___ Records for the exercise ___

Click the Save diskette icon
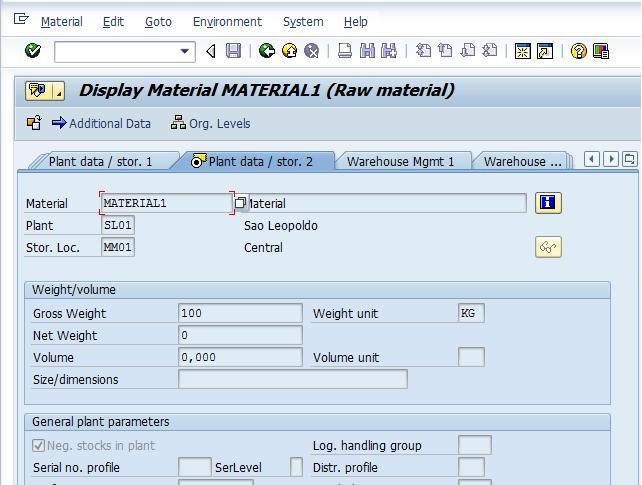 (233, 51)
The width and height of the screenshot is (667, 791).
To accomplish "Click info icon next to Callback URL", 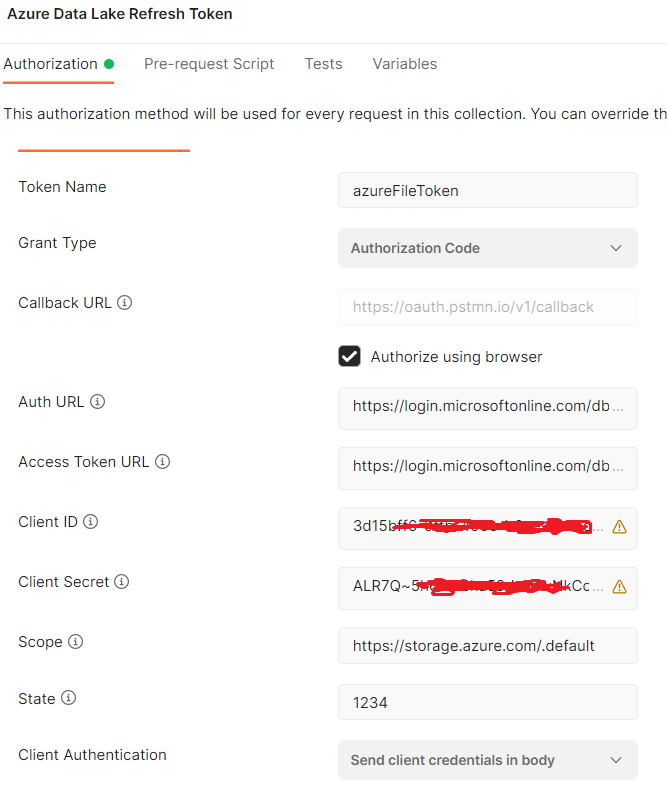I will [x=124, y=303].
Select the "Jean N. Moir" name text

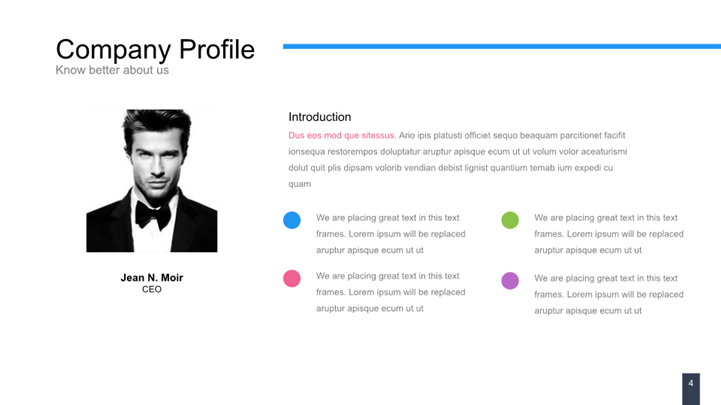[152, 277]
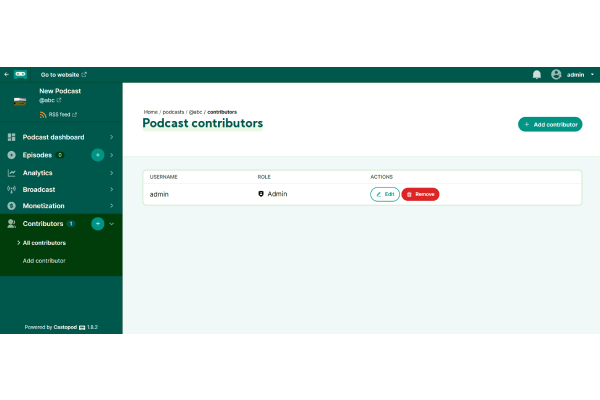Select Add contributor in sidebar submenu

coord(44,261)
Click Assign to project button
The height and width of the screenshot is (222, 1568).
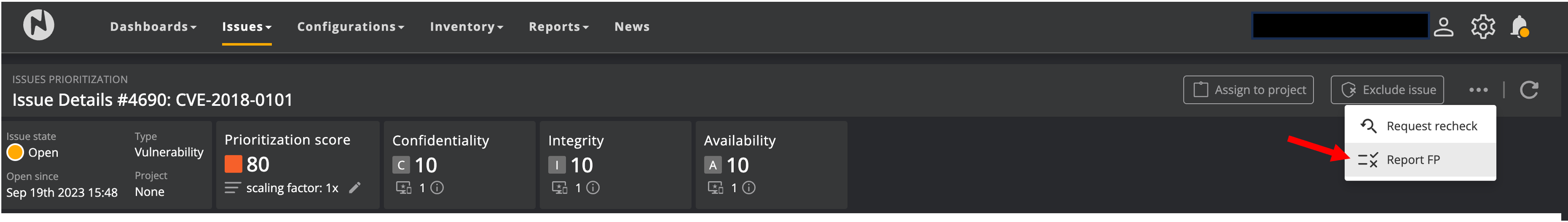tap(1248, 90)
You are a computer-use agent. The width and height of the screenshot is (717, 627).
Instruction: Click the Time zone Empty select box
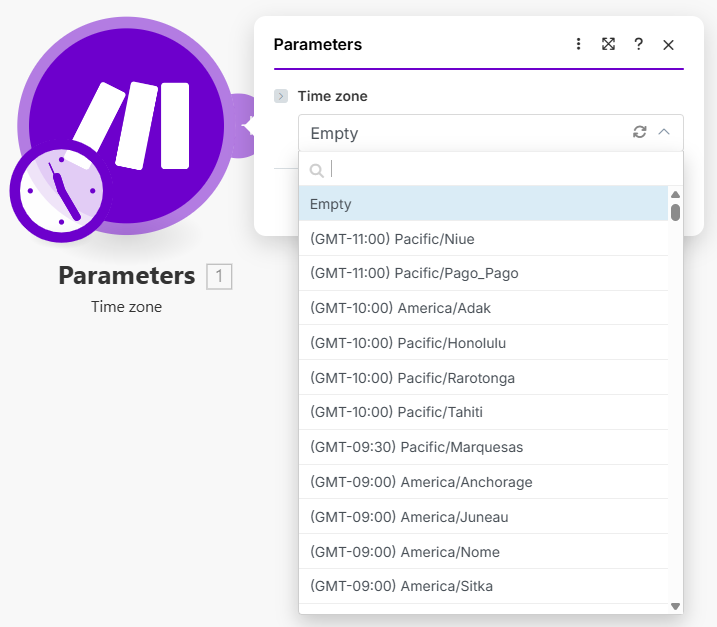click(460, 133)
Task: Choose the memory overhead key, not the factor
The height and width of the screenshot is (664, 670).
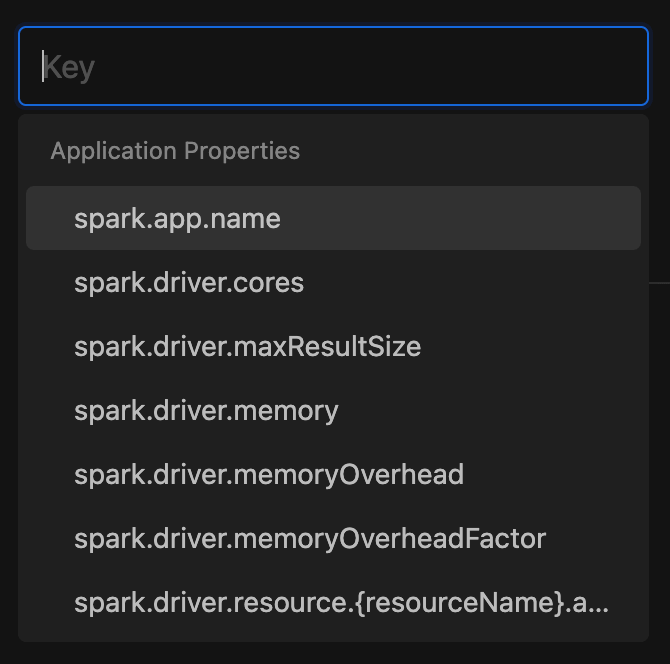Action: tap(333, 474)
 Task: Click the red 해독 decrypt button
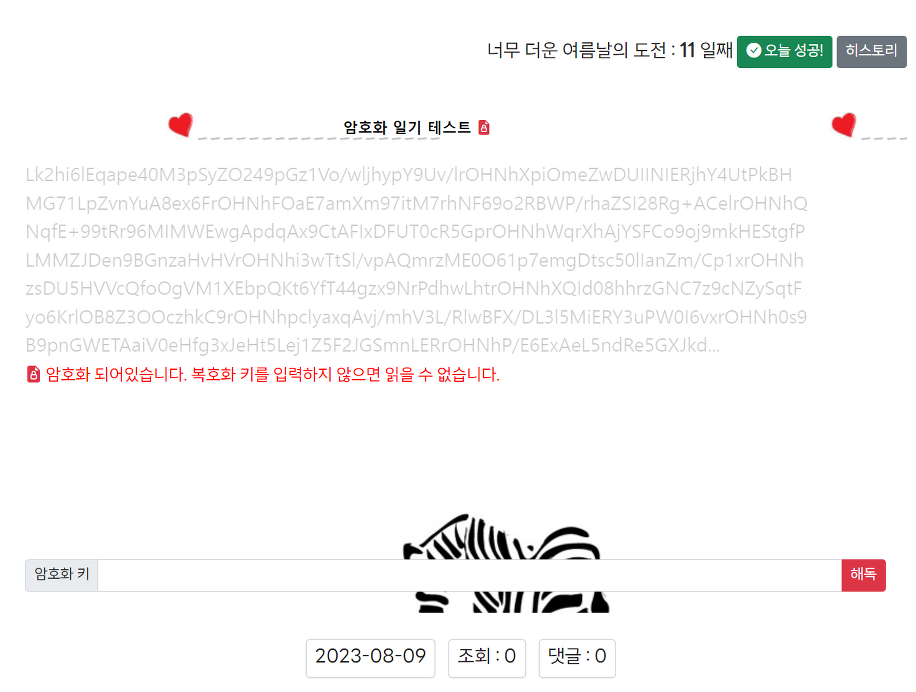point(863,575)
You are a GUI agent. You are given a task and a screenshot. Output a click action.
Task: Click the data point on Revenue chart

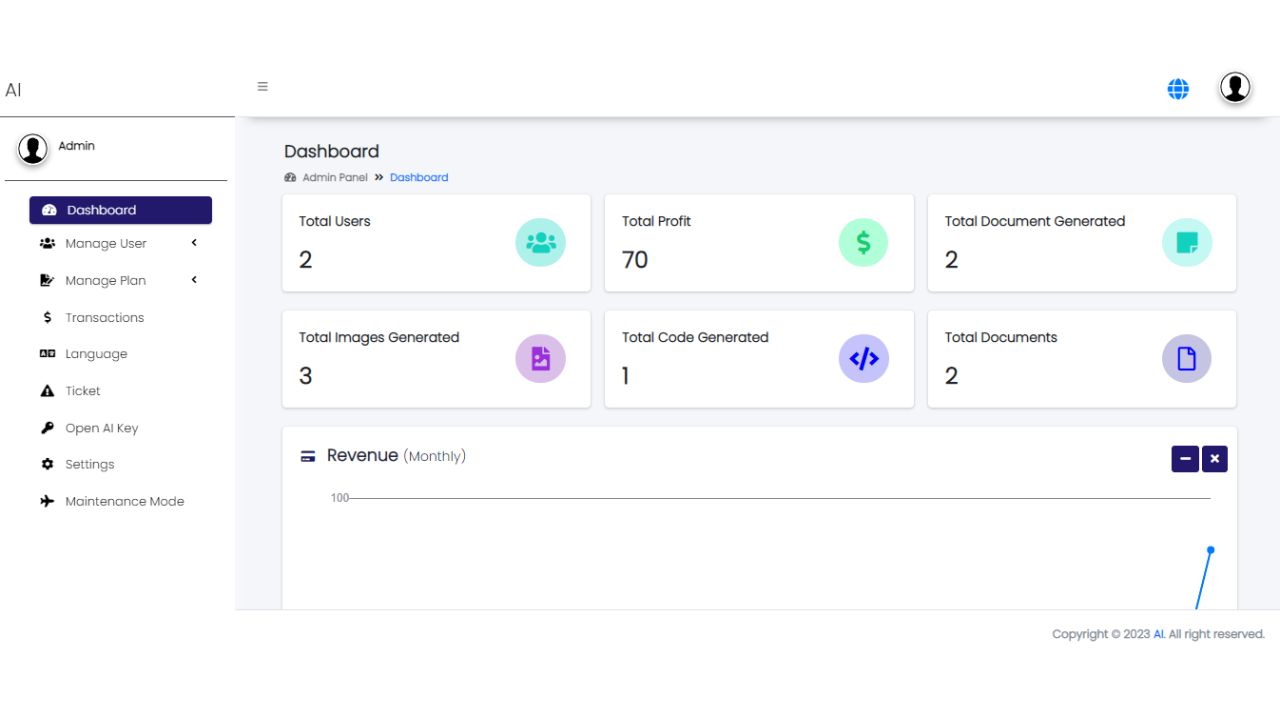pyautogui.click(x=1210, y=550)
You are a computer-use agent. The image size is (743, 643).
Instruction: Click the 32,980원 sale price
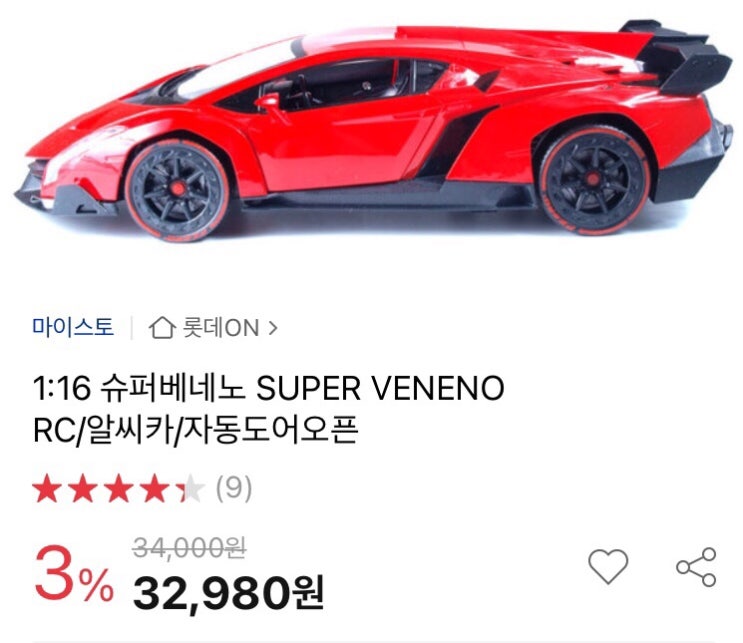coord(229,594)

___

Report the number of lines in the records that hold "computer" and write no other words.

:: Response to this exercise ::
2